In the last two decades, the current, unprecedented environmental crises have increasingly led scholars and policymakers to question anthropocentric assumptions about our political, economic, and social priorities. As the formative role of nature in shaping the human experience is increasingly recognised, so is the irreversible impact that human activities have had on our planet. In response to this, there has been a recent expansion in engagement with environmental themes in ancient cultures, but the creative potential of ancient environmental thinking is only now starting to be explored.

Building on the success of the Antiquity and the Anthropocene online workshop (February 2021, available at:, we aim to once again bring ancient historians, archaeologists, and artists into dialogue with contemporary environmental concerns.
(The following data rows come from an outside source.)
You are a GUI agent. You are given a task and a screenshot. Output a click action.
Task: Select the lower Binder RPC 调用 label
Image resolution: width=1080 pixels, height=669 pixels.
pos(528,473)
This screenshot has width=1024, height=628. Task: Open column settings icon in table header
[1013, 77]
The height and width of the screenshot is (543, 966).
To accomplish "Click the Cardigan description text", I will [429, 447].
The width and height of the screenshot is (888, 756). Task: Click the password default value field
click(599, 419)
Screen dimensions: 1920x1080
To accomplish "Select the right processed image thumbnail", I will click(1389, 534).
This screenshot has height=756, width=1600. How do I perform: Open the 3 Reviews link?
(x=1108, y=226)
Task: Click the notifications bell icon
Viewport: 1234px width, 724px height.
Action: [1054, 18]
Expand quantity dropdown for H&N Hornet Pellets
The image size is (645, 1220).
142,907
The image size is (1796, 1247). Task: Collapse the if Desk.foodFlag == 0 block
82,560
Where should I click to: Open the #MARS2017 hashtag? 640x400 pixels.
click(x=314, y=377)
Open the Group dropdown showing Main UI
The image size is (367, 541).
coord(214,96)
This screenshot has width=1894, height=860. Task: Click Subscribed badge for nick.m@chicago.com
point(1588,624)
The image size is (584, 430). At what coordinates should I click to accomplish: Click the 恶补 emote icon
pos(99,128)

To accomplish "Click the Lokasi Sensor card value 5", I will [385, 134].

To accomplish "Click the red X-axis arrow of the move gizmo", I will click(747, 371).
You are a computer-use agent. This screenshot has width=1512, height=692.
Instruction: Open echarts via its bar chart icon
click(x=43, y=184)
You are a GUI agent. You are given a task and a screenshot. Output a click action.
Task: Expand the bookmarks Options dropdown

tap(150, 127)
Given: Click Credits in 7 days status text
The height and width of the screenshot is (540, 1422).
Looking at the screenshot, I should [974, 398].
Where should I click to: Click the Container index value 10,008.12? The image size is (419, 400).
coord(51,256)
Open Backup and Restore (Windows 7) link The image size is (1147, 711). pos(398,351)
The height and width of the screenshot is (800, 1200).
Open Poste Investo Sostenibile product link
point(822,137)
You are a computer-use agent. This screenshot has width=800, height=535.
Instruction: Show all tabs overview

The overarching goal of the event is to generate innovative, interdisciplinary research on the role of the past as a resource for creative responses to environmental crises in the present. At the same time, we expect that the workshop will bring opportunities for the artists involved by helping them to generate new projects inspired by their dialogue with other participants.

This time, our focus is on ancient materiality and the environment. Key topics include landscape alteration, extractivism, water resources, urbanisation, and over-consumption in antiquity, which offer useful points of comparison for our contemporary relations with natural resources. We also expect to give attention to parallels between ancient ideas of pollution and contamination, often involving complex entanglements of religion, social practices, and environmental sensitivity, side by side with their modern equivalents.


Programme – Saturday 11 December 2021:

2pm (Dublin time)–2.10:
Introduction by Giacomo Savani (University College Dublin) and Matthew Mandich (independent scholar)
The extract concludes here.